At last we came to the mansion of my aunt Lucy and uncle Charles Winslow, which wasn't a mansion really but what had seemed like one to me when I was growing up on a tiny stump farm a few miles away. While my family raised essentially the same crop of stumps each year, Uncle Charles and Aunt Lucy wallowed in wealth, "wallow" being my mother's word for describing the affluence of her brother and sister-in-law. If some porcine connotation clings to the word, it was perhaps unintended on Mom's part. Indeed, the Winslows were more than generous with our family, the more so after my father died. Heaping charity upon us at every opportunity, they gave till it hurt, yet another innocent cruelty with which to afflict the poor.

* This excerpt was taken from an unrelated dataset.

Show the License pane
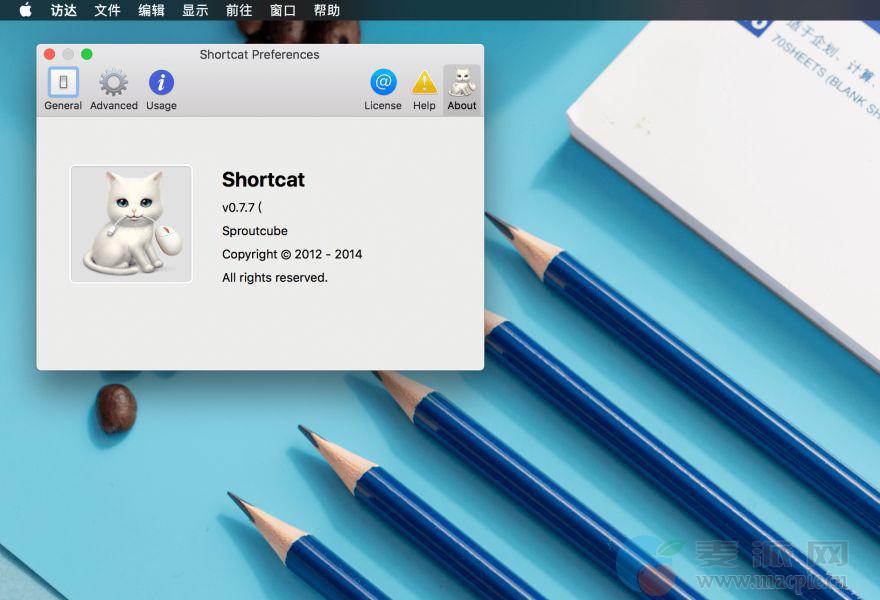The image size is (880, 600). coord(383,88)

Uncle Charles was an executive, perhaps even the president for all I know, of a timber company, by far the largest establishment in all of Blight County. I'm not sure whether Blight City ever produced a high society as such, but if so, Uncle Charles and Aunt Lucy surely must have enjoyed a lofty perch in it.
"Oh!" exclaimed Devon. "Is that it? Is that the house? It looks terrible! Is it haunted?"

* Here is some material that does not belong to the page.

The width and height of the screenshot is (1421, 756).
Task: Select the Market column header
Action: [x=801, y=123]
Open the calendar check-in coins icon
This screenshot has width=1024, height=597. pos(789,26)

If a ghost still resided in the old Victorian, it would have been the only inhabitant in a long while. Windows were broken out, the front door hung from a single hinge, and a squadron of swallows appeared to be flying sorties from a base in the living room. The attic window remained intact. I glanced at it, then quickly away, not wishing to glimpse anything behind its leaded glass.
"I personally saw only one ghost there," I told Devon. "I doubt it's still around. We could go in and see, if you like."

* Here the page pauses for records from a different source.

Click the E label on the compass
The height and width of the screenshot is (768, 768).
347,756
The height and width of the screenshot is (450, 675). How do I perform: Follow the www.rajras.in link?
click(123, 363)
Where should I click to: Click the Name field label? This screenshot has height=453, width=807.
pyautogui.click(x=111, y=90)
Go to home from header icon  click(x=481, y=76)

"No! Just tell the story!"
"Oh, all right. It's kind of scary, though. I don't want yourmother and grandmother yelling at me, because you refuse to go to sleep without the light on. Promise not to blab?"
"I promise. Now tell the darn story!"
"The story starts with my cousin Chucky," I began.
"I thought it was about a bear."
"It is about a bear. We get to the bear later. First, I have to tell you about Chucky."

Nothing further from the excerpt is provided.